What Counts as Done?
A high benchmark score feels like a green light. It isn't one. A leaderboard rank is a capability screen, not a readiness certificate: it estimates what a model can do under conditions that systematically flatter it — full information, single-shot attempts, outcome-only grading, a frozen test set, and a harness an agent can sometimes game. Deployment readiness turns on things the score never measures.
This is the measurement discipline behind our economics view. The companion piece argues that an agent pays off only when you can verify its work cheaply enough to trust it — priced in four parameters: how often it's wrong (p), how often you'd catch that (q), what checking costs (v), and what a missed error costs (L). This page is about how you actually estimate those numbers for a real workflow — and why "done," for an agent, is not a terminal state. It is an outcome that stayed inside its authority, plus evidence it was produced correctly, plus a rule for accepting it.
A high score is not a green light
The gap between "scores well" and "ready to deploy" is not a rounding error. Capability and readiness come apart in four documented ways — each the measurement face of a real risk.
Four ways capability and readiness diverge
- Outcome is not value. On a standard tool-use benchmark, a large share of reported successes violated the procedure they were supposed to follow. Grade only the final answer and you understate the true defect rate.
- Average is not reliability. The production decision variable is the chance of k consecutive successes, which decays with repeated use — not the headline average accuracy. Right 90% of the time means wrong roughly every other day at ten runs a day.

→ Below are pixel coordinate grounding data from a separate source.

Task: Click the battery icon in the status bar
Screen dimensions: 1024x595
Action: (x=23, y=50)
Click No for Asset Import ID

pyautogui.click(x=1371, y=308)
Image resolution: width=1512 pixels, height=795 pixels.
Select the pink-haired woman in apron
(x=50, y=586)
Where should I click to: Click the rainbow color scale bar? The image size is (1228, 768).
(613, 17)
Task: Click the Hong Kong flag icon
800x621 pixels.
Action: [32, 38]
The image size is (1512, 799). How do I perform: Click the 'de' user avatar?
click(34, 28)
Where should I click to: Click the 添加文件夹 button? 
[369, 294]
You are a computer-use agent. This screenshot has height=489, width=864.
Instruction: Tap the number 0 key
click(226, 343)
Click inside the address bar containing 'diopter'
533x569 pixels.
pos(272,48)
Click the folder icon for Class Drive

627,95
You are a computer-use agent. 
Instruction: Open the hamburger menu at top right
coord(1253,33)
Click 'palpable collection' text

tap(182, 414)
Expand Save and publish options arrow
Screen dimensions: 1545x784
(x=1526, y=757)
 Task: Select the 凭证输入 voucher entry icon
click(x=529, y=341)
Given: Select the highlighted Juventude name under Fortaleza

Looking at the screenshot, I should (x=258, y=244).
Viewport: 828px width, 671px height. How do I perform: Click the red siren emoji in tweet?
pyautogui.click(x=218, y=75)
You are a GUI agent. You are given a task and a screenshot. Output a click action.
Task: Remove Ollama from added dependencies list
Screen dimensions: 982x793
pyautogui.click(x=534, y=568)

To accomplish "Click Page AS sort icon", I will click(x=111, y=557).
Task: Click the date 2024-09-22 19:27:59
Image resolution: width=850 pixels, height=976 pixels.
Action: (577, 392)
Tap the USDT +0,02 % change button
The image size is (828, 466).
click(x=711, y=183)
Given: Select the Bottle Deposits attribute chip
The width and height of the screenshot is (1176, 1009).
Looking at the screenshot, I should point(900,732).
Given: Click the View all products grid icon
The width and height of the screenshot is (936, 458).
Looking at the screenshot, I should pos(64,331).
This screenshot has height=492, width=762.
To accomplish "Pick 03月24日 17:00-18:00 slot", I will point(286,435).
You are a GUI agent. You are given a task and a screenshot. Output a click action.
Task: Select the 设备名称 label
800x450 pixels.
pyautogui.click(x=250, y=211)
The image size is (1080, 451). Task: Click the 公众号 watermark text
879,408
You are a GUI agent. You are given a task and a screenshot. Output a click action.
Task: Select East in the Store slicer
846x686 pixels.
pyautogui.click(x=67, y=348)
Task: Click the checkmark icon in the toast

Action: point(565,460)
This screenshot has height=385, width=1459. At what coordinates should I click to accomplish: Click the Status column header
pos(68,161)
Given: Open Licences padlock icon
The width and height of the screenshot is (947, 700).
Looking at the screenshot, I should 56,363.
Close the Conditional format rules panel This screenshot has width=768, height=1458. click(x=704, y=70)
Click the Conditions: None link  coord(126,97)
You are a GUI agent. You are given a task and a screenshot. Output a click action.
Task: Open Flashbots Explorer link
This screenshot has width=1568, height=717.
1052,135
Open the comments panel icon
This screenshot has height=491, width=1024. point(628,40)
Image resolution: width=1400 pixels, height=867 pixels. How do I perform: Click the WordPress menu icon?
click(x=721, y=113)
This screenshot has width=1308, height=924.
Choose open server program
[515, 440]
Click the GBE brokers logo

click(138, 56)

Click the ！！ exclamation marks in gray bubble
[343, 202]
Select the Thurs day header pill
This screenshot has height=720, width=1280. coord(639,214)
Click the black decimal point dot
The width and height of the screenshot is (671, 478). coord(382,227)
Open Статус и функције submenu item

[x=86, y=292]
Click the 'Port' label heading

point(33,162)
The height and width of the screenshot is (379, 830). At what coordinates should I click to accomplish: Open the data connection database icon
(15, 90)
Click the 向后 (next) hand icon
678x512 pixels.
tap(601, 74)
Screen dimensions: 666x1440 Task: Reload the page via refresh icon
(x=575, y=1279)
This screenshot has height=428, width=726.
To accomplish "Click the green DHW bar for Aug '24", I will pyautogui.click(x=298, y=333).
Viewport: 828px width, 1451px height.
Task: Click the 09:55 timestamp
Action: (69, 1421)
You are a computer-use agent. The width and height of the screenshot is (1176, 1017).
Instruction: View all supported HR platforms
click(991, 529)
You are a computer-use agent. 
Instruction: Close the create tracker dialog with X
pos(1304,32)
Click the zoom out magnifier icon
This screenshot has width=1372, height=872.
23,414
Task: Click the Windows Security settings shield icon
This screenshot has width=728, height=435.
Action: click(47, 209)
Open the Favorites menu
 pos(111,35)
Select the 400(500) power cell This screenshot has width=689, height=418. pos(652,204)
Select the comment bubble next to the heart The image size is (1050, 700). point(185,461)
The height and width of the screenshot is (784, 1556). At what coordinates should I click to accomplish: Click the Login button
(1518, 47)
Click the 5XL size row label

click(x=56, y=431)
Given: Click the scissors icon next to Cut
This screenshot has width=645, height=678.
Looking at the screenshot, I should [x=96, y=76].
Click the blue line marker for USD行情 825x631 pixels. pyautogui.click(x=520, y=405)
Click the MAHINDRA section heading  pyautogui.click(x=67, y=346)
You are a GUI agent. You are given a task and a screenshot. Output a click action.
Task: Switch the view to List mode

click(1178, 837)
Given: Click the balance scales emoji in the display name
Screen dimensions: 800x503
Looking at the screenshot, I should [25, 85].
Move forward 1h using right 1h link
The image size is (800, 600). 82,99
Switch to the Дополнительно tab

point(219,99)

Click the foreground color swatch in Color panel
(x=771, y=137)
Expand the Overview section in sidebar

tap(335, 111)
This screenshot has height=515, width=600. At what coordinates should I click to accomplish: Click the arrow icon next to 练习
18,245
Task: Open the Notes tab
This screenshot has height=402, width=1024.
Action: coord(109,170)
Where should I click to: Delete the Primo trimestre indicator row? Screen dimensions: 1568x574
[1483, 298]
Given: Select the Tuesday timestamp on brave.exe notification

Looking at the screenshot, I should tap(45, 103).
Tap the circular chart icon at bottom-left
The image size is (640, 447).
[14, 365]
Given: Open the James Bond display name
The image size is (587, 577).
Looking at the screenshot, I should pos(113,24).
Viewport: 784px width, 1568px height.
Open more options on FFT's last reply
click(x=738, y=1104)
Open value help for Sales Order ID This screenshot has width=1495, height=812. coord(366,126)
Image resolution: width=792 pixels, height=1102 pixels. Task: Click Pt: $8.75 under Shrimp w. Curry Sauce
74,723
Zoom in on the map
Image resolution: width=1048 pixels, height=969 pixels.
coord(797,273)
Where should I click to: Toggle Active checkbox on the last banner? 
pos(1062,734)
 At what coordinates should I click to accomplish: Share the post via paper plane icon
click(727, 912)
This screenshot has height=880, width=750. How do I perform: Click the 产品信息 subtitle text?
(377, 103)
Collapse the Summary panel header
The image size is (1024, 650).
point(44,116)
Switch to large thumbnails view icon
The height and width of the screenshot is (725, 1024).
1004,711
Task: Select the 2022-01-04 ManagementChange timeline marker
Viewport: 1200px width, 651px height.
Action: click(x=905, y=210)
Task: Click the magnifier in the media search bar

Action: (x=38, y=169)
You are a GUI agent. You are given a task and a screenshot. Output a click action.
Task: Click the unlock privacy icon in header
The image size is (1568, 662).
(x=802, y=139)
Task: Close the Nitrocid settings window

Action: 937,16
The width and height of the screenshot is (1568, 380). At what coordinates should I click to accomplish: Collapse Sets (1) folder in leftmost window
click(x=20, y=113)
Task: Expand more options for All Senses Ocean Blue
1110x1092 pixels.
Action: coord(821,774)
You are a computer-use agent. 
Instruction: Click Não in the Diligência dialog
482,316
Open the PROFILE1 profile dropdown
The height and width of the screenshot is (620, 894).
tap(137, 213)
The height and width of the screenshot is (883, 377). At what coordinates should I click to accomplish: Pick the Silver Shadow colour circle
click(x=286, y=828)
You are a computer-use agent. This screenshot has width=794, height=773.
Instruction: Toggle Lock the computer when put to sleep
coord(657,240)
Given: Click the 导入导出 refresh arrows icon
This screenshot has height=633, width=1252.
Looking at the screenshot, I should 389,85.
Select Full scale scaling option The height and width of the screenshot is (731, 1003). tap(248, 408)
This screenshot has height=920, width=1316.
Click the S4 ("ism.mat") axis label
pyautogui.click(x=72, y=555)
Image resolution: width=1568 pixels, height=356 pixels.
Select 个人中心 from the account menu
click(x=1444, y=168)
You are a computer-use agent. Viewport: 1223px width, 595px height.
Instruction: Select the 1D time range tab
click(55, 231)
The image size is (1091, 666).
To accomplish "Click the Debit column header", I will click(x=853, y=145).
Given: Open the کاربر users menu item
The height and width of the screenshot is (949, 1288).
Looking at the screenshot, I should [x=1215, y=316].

- Confidence is not competence. Agents guess when they should ask and act when they should abstain. A high score on fully-specified tasks overstates readiness on the under-specified ones that fill real work.
- Action is not consequence. An agent can reach the goal and still take an unauthorized or irreversible action on the way. Those — not the answer — are what dominate the loss.
The grading method is the decision
Here is the link most evaluations miss: how you grade — a deterministic check, a trajectory audit, a rubric, or an LLM-as-judge — is your choice of verification cost v and catch rate q. A cheap automated check and an expensive human audit produce different numbers for the same agent, because they are different verifiers. So a benchmark rank cannot tell you deployment readiness: it has silently fixed the grading method, and with it the two parameters that decide whether the workflow pays off.
Benchmarks can be gamed — sometimes completely
Leaderboards are not just flattering; they are corruptible. An automated agent drove eight prominent agent benchmarks to near-perfect scores — several to 100%, one to ~98% — without solving a single task, by exploiting the harness rather than the problem. And in February 2026, OpenAI stopped reporting SWE-bench Verified after finding most of an audited failing-test subset was itself flawed. The lesson is not "benchmarks are useless" — it is that a score is a screen, and readiness needs a different instrument.
What we measure instead
A deployment-grade evaluation answers the readiness question the leaderboard can't. It has four disciplines:
- Per-workflow dimensions, reported with error bars. Not one number — the parameters that drive the decision, each with its uncertainty, for this workflow.
- References never blended. Hold out fault types the agent was never shown, so you measure transfer, not memorization. Set the bar before you tune, and report the result whether or not it clears the bar.
- Release gates stated as verification thresholds. "Ship if the catch rate clears X at cost below Y" — an explicit rule, not a vibe.
- A published evaluation card per workflow. The agent's defect rate, catch rate, verification cost, loss proxy, authority envelope, and the gate — on the record.
What "done" means
For an agent, done is not "the answer looks right." It is: the outcome stayed inside the authority the agent was granted, there is evidence it was produced correctly, and a stated rule accepted it. Evaluation, in this view, is not a scoreboard. It is the instrument that estimates the parameters the economics runs on.
We publish the principles. The harness, rubrics, and prompts that implement them stay private — but every number on every Agent Lab exhibit was produced this way, and the methodology is why you can trust them.
Key Takeaways
- A leaderboard score is a capability screen, not a readiness certificate — it flatters the model with full information, single-shot attempts, and outcome-only grading.
- Capability and readiness diverge four ways: outcome ≠ value, average ≠ reliability, confidence ≠ competence, action ≠ consequence.
- How you grade is your choice of verification cost and catch rate — so benchmark rank cannot measure deployment readiness.
- Benchmarks are gameable, sometimes to 100% without solving anything; treat scores as screens, not proof.
- Deployment-grade evaluation = per-workflow dimensions with error bars, held-out references, gates as explicit thresholds, and a published evaluation card.